TASK INSTRUCTIONS:
From the top of the records below, return each line exactly, ending with the line that contains "Given: Click the Trading".
BEGIN INFORMATION
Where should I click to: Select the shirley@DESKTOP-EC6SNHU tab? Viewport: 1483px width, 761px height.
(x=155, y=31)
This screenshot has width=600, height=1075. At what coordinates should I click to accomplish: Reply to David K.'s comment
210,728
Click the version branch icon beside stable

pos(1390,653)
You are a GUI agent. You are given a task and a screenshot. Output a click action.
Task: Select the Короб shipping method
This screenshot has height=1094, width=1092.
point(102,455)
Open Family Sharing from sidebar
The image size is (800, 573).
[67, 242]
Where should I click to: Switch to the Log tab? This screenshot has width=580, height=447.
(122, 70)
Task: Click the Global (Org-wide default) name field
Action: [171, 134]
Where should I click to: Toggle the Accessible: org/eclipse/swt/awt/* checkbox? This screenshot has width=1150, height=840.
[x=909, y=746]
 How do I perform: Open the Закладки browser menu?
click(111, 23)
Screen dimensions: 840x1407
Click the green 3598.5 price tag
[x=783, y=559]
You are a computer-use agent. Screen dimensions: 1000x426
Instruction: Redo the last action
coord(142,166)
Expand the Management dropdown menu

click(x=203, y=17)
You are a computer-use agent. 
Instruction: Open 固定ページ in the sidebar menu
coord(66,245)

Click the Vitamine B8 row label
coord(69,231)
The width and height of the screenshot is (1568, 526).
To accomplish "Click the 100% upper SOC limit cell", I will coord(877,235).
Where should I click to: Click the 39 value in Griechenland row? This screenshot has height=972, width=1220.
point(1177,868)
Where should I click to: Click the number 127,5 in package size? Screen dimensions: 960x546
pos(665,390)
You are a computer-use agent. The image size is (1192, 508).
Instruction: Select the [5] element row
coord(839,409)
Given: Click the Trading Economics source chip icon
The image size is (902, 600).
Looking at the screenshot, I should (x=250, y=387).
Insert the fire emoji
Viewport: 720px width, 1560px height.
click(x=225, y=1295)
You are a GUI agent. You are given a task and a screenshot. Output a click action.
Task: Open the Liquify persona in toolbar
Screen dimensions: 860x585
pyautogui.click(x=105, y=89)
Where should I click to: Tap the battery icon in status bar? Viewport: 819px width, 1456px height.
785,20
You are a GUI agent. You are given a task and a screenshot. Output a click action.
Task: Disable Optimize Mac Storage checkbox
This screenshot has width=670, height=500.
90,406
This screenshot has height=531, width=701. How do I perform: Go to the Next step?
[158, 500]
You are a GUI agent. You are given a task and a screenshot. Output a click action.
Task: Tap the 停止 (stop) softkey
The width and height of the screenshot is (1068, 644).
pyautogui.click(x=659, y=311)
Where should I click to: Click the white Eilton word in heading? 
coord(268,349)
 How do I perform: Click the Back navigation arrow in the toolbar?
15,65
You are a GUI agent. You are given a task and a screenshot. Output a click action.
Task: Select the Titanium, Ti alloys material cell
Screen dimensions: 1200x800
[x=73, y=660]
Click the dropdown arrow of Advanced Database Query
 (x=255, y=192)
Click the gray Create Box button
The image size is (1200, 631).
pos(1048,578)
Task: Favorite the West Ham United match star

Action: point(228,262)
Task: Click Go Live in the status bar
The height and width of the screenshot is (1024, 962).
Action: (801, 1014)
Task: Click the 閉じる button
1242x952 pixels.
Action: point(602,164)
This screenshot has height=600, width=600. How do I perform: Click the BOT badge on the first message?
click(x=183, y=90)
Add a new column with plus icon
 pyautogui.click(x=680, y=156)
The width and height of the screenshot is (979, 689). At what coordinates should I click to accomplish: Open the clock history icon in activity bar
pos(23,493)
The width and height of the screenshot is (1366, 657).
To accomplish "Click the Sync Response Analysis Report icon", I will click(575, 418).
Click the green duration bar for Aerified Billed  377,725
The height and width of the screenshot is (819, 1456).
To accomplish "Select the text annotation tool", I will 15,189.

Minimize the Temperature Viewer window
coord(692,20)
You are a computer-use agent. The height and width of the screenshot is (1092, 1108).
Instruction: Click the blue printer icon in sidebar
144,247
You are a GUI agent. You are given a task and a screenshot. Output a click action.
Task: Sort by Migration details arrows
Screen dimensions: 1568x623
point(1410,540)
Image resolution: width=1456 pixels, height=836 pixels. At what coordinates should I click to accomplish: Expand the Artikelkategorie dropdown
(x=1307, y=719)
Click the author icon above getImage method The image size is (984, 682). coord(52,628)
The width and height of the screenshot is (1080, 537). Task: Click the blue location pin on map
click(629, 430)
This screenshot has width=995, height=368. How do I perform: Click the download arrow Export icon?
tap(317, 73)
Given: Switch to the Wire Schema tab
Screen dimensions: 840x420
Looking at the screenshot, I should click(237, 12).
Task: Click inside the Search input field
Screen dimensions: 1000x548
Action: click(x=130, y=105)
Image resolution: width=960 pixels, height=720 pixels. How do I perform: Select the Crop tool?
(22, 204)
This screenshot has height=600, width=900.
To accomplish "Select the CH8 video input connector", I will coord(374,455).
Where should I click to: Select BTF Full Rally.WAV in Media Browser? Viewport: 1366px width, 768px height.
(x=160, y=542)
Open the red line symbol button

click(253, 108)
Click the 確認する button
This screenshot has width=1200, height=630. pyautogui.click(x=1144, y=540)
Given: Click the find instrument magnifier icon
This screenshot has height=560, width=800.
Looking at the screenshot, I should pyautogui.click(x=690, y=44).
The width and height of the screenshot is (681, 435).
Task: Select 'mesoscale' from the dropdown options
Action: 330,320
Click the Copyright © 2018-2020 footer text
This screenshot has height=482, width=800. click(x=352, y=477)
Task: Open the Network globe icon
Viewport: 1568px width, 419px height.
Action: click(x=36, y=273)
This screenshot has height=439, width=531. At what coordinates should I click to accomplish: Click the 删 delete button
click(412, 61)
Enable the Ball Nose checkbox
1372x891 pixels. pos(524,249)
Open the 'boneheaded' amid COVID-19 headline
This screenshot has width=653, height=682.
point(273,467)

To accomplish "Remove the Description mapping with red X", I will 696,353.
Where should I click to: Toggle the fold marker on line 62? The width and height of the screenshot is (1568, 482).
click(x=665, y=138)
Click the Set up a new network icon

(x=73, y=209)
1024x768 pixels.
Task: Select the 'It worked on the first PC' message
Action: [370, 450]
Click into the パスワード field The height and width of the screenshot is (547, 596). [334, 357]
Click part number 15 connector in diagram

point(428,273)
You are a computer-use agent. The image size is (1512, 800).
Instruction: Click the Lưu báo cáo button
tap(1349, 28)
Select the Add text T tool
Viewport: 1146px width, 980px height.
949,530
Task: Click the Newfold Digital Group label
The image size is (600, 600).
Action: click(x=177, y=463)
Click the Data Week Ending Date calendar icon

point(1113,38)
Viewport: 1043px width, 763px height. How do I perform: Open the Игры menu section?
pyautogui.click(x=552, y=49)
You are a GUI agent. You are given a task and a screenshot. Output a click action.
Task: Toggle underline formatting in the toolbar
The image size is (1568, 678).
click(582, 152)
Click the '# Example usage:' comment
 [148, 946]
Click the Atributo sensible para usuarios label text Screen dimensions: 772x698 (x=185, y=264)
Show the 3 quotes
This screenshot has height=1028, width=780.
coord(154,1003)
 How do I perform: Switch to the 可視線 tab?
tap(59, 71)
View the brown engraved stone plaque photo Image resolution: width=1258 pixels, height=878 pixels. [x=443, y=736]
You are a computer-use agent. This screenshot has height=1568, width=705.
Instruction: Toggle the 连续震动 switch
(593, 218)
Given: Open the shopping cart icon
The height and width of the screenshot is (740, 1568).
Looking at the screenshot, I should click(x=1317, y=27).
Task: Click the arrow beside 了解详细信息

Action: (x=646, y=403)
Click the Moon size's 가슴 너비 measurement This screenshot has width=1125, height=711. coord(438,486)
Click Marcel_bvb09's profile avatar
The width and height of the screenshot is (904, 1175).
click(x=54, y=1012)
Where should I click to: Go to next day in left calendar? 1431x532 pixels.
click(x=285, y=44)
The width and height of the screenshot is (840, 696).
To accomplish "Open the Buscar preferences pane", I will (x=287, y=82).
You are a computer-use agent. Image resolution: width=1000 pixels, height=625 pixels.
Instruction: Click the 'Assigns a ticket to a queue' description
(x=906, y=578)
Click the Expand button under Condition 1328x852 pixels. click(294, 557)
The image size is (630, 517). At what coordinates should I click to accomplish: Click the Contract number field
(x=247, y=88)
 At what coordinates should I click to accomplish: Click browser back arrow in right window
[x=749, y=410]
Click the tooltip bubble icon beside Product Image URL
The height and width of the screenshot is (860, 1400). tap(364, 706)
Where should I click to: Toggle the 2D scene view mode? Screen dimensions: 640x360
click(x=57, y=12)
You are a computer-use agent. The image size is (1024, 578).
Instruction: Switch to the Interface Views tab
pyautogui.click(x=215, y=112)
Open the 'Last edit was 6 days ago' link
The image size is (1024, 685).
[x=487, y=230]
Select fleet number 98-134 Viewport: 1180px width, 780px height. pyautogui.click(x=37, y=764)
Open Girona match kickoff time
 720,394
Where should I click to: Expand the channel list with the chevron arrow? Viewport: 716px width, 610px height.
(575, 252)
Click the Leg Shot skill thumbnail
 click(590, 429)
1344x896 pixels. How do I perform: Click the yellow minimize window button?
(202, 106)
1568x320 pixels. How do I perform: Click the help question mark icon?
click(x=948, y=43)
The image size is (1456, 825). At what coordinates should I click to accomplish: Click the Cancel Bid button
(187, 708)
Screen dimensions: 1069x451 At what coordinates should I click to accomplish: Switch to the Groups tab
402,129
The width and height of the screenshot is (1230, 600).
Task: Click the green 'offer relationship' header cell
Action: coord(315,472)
END INFORMATION
EXPECTED ANSWER:
Where should I click to: Select the shirley@DESKTOP-EC6SNHU tab? Viewport: 1483px width, 761px height.
(x=155, y=31)
This screenshot has width=600, height=1075. At what coordinates should I click to accomplish: Reply to David K.'s comment
210,728
Click the version branch icon beside stable

pos(1390,653)
You are a GUI agent. You are given a task and a screenshot. Output a click action.
Task: Select the Короб shipping method
This screenshot has height=1094, width=1092.
point(102,455)
Open Family Sharing from sidebar
The image size is (800, 573).
[67, 242]
Where should I click to: Switch to the Log tab? This screenshot has width=580, height=447.
(122, 70)
Task: Click the Global (Org-wide default) name field
Action: [171, 134]
Where should I click to: Toggle the Accessible: org/eclipse/swt/awt/* checkbox? This screenshot has width=1150, height=840.
[x=909, y=746]
 How do I perform: Open the Закладки browser menu?
click(111, 23)
Screen dimensions: 840x1407
Click the green 3598.5 price tag
[x=783, y=559]
You are a computer-use agent. Screen dimensions: 1000x426
Instruction: Redo the last action
coord(142,166)
Expand the Management dropdown menu

click(x=203, y=17)
You are a computer-use agent. 
Instruction: Open 固定ページ in the sidebar menu
coord(66,245)

Click the Vitamine B8 row label
coord(69,231)
The width and height of the screenshot is (1568, 526).
To accomplish "Click the 100% upper SOC limit cell", I will coord(877,235).
Where should I click to: Click the 39 value in Griechenland row? This screenshot has height=972, width=1220.
point(1177,868)
Where should I click to: Click the number 127,5 in package size? Screen dimensions: 960x546
pos(665,390)
You are a computer-use agent. The image size is (1192, 508).
Instruction: Select the [5] element row
coord(839,409)
Given: Click the Trading Economics source chip icon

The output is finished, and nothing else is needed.